No lo encontramos por casualidad. Íbamos buscándolo. Queríamos hacerle un regalo a un amigo: un sabor, una imagen, una cerveza de esas que toman valor de recuerdo cuando uno vive lejos. Sabíamos que allí vendían Cristal —o Palma Cristal, como figura en la etiqueta— y Cubanero, que no es otro que el viejo Bucanero, solo que con nombre adaptado a las latitudes del mercado. Aun así, los colores, el diseño, el tono dorado de la lata: todo sigue sabiendo a Cuba.

El restaurante se llama Cuando salí de Cuba, como la canción. Está en pleno centro de Madrid, aunque por dentro respira otro ritmo. Un sitio pequeño, recogido, con terraza y paredes decoradas con fotos antiguas y actuales de ciudades cubanas. En nuestra mesa nos tocó una vista del Parque Agramonte de Camagüey. Una postal. Un guiño.

Pedimos tamales, papas rellenas y batido de mamey. No estábamos allí por hambre sino por antojo, lo que a veces es más urgente. Todo estaba delicioso. El batido me llevó directo a mi infancia, a un sabor que creía dormido. La atención fue amable, natural, sin poses. A veces los restaurantes cubanos fuera de Cuba se sobreactúan, ofrecen “cubaneo” en vez de comida. Aquí no. Aquí había cocina.

 Hace poco, cuando compartí una crónica sobre pan con lechón, un cubano que vive fuera comentó: la verdadera cocina cubana está ahora en el exilio. Lo pensé mucho. Entiendo lo que quiso decir. Es cierto que la escasez y la precariedad han hecho mella en la cocina cotidiana en la isla. Que ahora es más barato cocinar con polvo “sabor a pollo” que con ajo y cebolla. Que muchas frutas apenas se ven, que el refresco es de sobre; sin embargo, aquí en España se sirve “arroz a la cubana” con tomate de lata y huevo frito. ¿Qué hacemos con eso?
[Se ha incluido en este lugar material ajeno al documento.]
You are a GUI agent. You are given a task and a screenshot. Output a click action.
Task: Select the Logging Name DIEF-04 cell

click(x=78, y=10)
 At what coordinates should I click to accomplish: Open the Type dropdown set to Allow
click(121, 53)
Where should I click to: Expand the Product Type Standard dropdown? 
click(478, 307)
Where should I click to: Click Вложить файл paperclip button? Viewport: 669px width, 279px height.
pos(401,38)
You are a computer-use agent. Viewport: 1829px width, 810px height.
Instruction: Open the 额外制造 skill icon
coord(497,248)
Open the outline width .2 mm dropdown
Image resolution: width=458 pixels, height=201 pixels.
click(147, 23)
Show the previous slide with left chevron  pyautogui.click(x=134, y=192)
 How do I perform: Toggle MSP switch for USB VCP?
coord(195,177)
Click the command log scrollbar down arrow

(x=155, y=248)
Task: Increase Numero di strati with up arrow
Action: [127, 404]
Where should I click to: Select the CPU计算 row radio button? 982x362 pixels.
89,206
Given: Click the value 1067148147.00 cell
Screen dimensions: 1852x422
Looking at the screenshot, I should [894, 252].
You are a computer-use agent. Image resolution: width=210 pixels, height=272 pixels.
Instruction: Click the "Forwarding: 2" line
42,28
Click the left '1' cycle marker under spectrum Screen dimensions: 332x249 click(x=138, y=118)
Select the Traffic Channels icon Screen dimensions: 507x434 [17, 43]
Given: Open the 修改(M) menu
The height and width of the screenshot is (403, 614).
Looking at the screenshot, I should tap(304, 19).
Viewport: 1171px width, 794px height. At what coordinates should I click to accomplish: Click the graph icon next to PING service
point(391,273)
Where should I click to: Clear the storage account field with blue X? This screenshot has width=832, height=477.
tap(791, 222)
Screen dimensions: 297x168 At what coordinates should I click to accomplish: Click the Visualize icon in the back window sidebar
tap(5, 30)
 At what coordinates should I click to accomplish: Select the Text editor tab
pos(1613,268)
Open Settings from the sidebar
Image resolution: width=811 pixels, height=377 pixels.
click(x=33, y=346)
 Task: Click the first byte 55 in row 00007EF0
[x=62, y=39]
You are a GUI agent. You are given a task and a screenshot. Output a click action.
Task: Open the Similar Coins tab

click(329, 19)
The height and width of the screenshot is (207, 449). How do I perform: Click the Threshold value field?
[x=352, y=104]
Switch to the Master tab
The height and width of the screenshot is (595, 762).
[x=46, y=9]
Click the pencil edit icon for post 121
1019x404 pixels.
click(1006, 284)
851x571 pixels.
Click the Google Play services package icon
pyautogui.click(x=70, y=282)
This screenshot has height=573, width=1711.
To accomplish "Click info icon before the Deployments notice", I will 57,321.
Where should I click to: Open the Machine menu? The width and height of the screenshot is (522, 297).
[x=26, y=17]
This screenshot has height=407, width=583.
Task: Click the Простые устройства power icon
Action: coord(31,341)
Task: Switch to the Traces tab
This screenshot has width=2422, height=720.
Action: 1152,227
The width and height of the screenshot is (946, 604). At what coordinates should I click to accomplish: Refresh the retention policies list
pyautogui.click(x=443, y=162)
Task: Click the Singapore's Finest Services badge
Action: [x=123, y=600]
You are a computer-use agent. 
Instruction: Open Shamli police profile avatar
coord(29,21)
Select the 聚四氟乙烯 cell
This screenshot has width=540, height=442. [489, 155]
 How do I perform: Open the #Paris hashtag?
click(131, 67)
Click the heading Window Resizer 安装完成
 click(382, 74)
Pero también creo que el sabor no se muda tan fácil. No basta con salir de un país para que el sabor se te quede pegado. Si no lo aprendiste en casa, difícilmente te acompañe después. Y eso es lo más doloroso: que ya no solo faltan ingredientes, también faltan los espacios donde se aprendía a usarlos.

 En mi familia, por ejemplo, hacer tamales era algo colectivo. En el campo, en casa de mis abuelos, todos participaban. Se pelaba el maíz, se molía, se armaban las hojas, se cocía a fuego lento. Cada gesto era parte de una memoria compartida. Ahora, con tantas familias fragmentadas por la emigración, con la urgencia cotidiana, eso se pierde. Y al perderse ese momento, se pierde más que una receta. Se pierde el cómo se aprende a tener sabor.

 Por eso, comer aquí —aunque sea en Madrid— fue también una forma de reconocer lo que queda. Entre la canción que le da nombre al lugar, escrita en 1967 por el argentino Luis Aguilé en esta misma ciudad, y la apertura del restaurante, pasaron unos treinta años. Lo que une ambos momentos no es la nostalgia, sino la persistencia.

 Persisten los sabores. Persisten los gestos. Persiste el deseo de invitar a alguien a una Cristal fría y decirle, sin necesidad de explicar demasiado: esto es lo que tomábamos allá.

 También hay otros lugares, por supuesto. En Madrid puedes entrar a un hotpot chino y probar cerveza asiática, distinta, amarga, nueva. Y eso también es hermoso: conocer sabores de otros mundos, dejarte llevar por lo que nunca fue tuyo.

Pero de vez en cuando, está bien buscar lo que sí lo fue. Encontrarlo servido con cuidado. Sentarte frente a una postal de tu ciudad, y recordar —aunque sea por un instante— que el sabor no se ha ido del todo. Que siga habiendo lugares donde uno pueda reencontrarse con un tamal, una papa rellena o un batido de mamey como si fuera cualquier tarde en Camagüey.